Fires start when an ignition source sets off combustible material. Runaway fires occur when that combustible material is linked to vulnerable structures. With all of its interconnected wooden buildings, Chicago was a tinderbox waiting for a spark. As the legend has it, Mrs. O'Leary's cow knocked over a lantern in October, 1871, and set off North America's most famously destructive fire.
The combustible material that has fuelled the great market conflagration of 2008 was the hundreds of billions of dollars in mortgages written to Americans who had neither savings nor a record of steady employment. The first tinder of this wildfire was placed in 1938, when then-president Franklin Delano Roosevelt created the Federal Home Mortgage Association (a.k.a. Fannie Mae) "to help people buy homes and encourage the building of affordable housing." After Fannie Mae was privatized in 1968, Washington intervened in the market once again to facilitate the establishment of brother institution Freddie Mac "to expand the secondary [i.e. securitized]mortgage market." While both companies were supposedly independent private corporations, their close association with Washington attracted the same triple-A credit rating as the U.S. Treasury, and they clearly acted as federal policy arms.
Over the years, Fannie Mae and Freddie Mac's government-encouraged easy credit practices spread throughout the U.S. financial system. Even people with prime-rated first mortgages were swayed by easy money and ever-rising house prices to take "second lien" mortgages to renovate their homes, buy a car or simply splurge in what turned into the greatest debt-fuelled shopping spree the world has ever seen. Credit card issuers rushed to join the easy money fray. Consumer debt continually set new records. Combustible material was piling up everywhere, waiting for an ignition source. That spark was the first major downturn in house prices since the Great Depression.

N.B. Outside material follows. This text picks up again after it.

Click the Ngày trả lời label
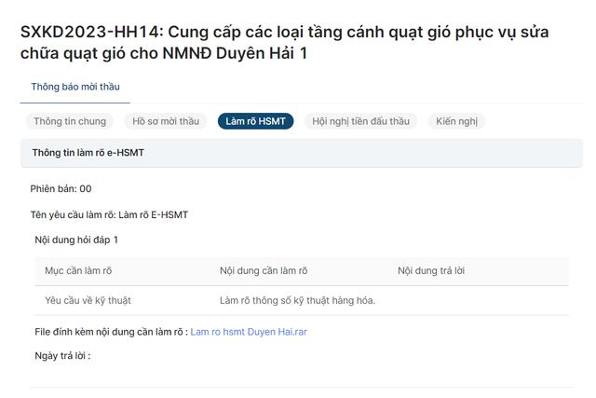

When homes fell to values below their mortgages, people simply stopped making payments, often getting months of free rent before foreclosure. Those who had signed adjustable-rate mortgages, offering low initial "teaser" rates, found their monthly payments notching upwards. As more and more people abandoned their mortgages, the housing market collapsed, and the fire raged out of control.
The mortgage meltdown was serious on its own, but was initially confined to the U.S. housing and finance industries. How did it become a national and then global economic conflagration? It spread through other structures which packaged combustible mortgages with other assets and derivatives. These securities, including collateralized debt obligations (CDOs) and structured investment vehicles (SIVs) were sold to investors secure in the knowledge that they had been assigned the financial equivalent of the highest fire protection rating by credit agencies - triple-A. Amazingly, the world's most sophisticated financial experts, including the storied gnomes in the Union Bank of Switzerland, believed that these structures were inflammable.
Now, the fires rage on and the world's political leaders have turned into ad hoc firefighters. But if the managers and boards of sophisticated global financial institutions failed to comprehend the nature of these devilishly clever financial structures, what chance do politicians and the general public have? Some think we need to move away from free markets to strong government controls. But, as illustrated in the Fannie Mae and Freddie Mac debacles, it was the hand of government that helped create the original kindling for the big fire. Bitter experience with socialist policies has demonstrated time and again that the proper role of government is to set the rules, and leave playing the game to the private sector.
That raises the question as to whether current rules are adequate. Well, how could they be? The financial world has changed dramatically. A year or two ago, how many of my readers had ever heard of credit default swaps? Now there are trillions of dollars worth of these instruments traded globally. They have become a crucial element of today's debt markets because they provide insurance in the event a debtor fails to pay.
Unlike a stock market investor, the purchaser of a credit default swap must rely on an individual counterparty to make good on the obligation. The time has come for a regulated clearinghouse for credit default swaps.
Some are calling for regulation of all derivatives trading, but that could be both impractical and counterproductive. What about those now notorious CDOs, and SIVs? Perhaps there is some regulatory role, but the plain fact is that this conflagration has burned so deeply that investors will no longer buy super complex securities they don't understand. And the Wall Street brokerages that survived have either been bought by or converted into traditional banks, which are subject to much stronger reserve obligations and other regulatory requirements.
There will be no longer be a market for instruments that only the young geniuses from Ivy League business schools understand, so the best and brightest will need to find real economy jobs that actually benefit society. It will be a simpler, more financially fire-resistant world. Mrs. O'Leary would have liked that.